HFCS was developed in the late 1950s and gained popularity as an ingredient in food production in the 1970s as US trade policy drove up the price of sugar. It has sustained that popularity not because of price, but because of the beneficial properties of HFCS as an ingredient. HFCS gives breads and cakes a soft-moist texture, protects the texture of canned and frozen fruits, enhances fruit and spice flavor in products such as ketchup and spaghetti sauce, and extends the shelf-life of carbonated beverages, just to name a few.
High-fructose corn syrup was specifically developed to provide an equal sweetness to sugar. This way, food and beverage producers could substitute sugar with HFCS, and consumers would not be able to discern a difference in taste or sweetness. Table sugar is 50% fructose, 50% glucose. HFCS is either 42% or 55% fructose; the remaining balance is glucose and higher sugars. Both sucrose and HFCS have the same number of calories, four per gram.
This particular article sought to slander high-fructose corn syrup by calling it “chemically altered,” and “not a natural food item.” When in fact, the processing methods for converting beet or cane into table sugar, or corn into high-fructose corn syrup, are surprisingly similar. Both are extracted from plant material and then both undergo processing steps including hydrolosis, flocculation/filtration, enzyme treatment, color/aroma removal, and concentration. Additionally, HFCS meets Food & Drug Administration guidelines to be labeled a “natural” food ingredient.
The article goes on to say that HFCS is not metabolized in our bodies the same way as sugar and other sweeteners. This corn farmer’s daughter further research, however, says this isn’t so. High-fructose corn syrup does not reduce the body’s ability to produce insulin, is metabolized in the same way sugar is in the body, and has the same effect on feelings of fullness as beverages sweetened with sugar or a glass of 1% milk.
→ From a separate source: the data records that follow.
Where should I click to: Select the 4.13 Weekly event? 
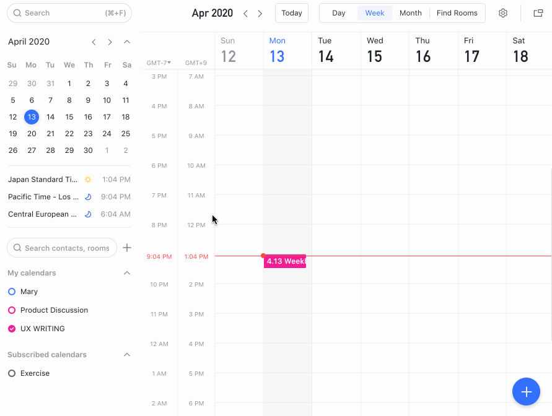click(x=286, y=261)
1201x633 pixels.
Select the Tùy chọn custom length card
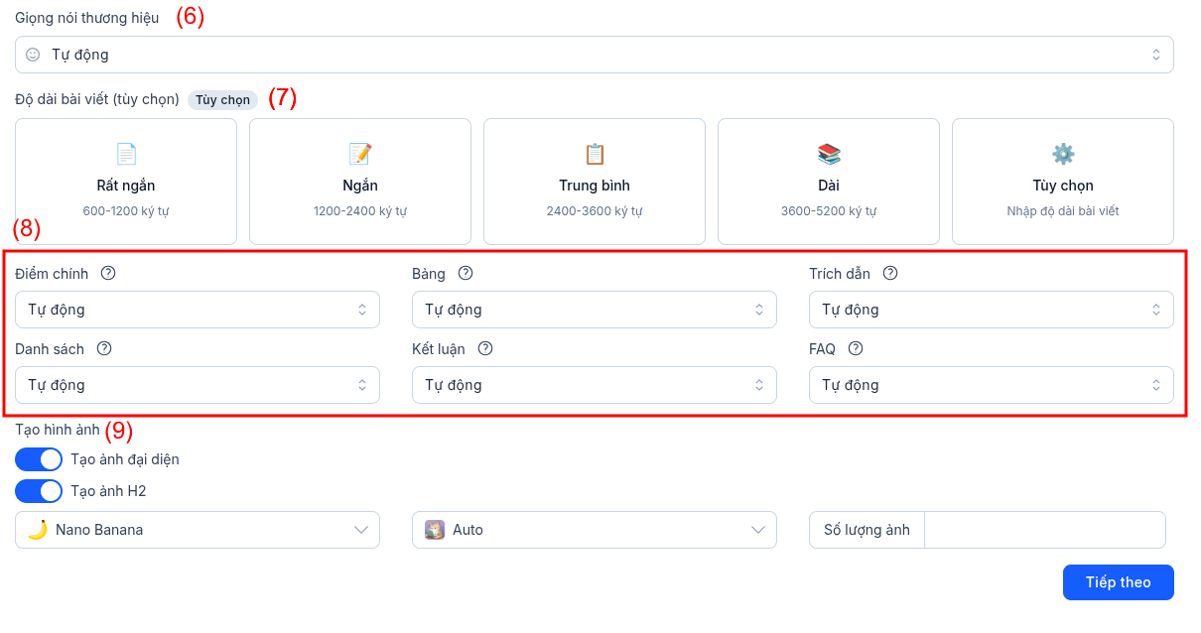[x=1063, y=182]
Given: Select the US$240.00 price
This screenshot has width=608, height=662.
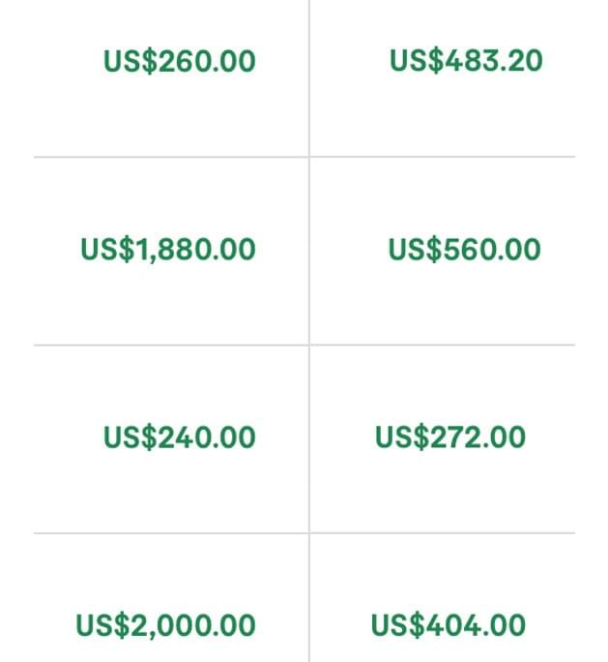Looking at the screenshot, I should point(179,437).
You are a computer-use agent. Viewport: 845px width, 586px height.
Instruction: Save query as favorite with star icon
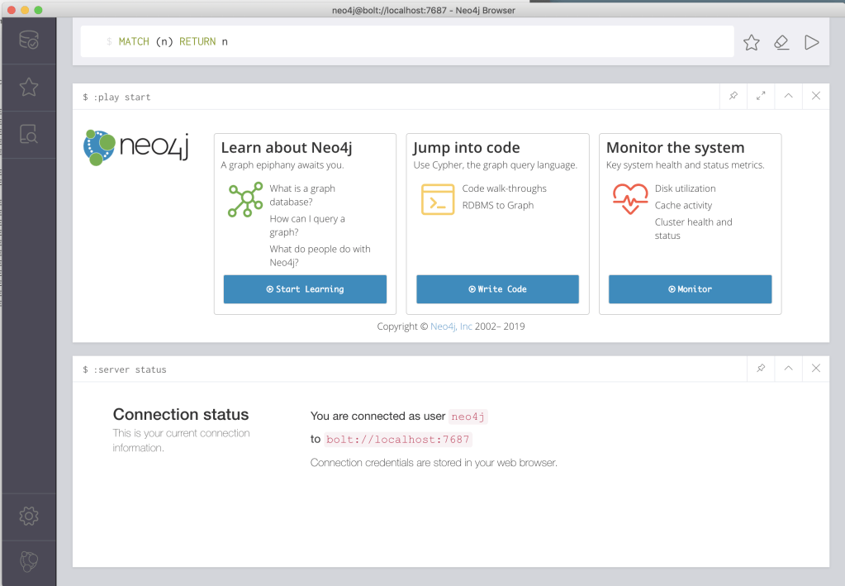click(751, 42)
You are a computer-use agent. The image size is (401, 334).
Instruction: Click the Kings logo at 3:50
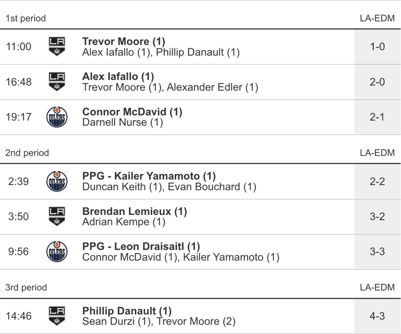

My favorite line from the article was this: “…food items that include HFCS are sugary cereals, toaster pastries, soft drinks, juice pouches and boxes, jams and jellies, salad dressings, sauces, ketchup, canned fruit, cookies and crackers.” Thank goodness the chiropractor pointed this out for me.
Mostly, the article tries to pin the source of rising adult and childhood obesity rates squarely in the lap of corn producers and corn processors. And in a rural, agricultural based county in Kansas where corn production has quadrupled in the past eight years, I hardly see the dissemination of this article as a way to boost traffic through the doors of the chiropractor.
Seriously, folks, listen to your Midwest common sense. You and I know the reason folks need bigger and bigger pants sizes: too many calories in, too little energy expended. If toaster pastries and soft drinks keep appearing on your grocery list, you’re probably not dropping any pounds.
Am I boycotting my friendly chiropractor? Certainly not. But I refuse to accept information on the food I choose to feed my family from a source who fails to consider the farmer, the food processor, and every step involved in getting my food from farm to table. And you should too.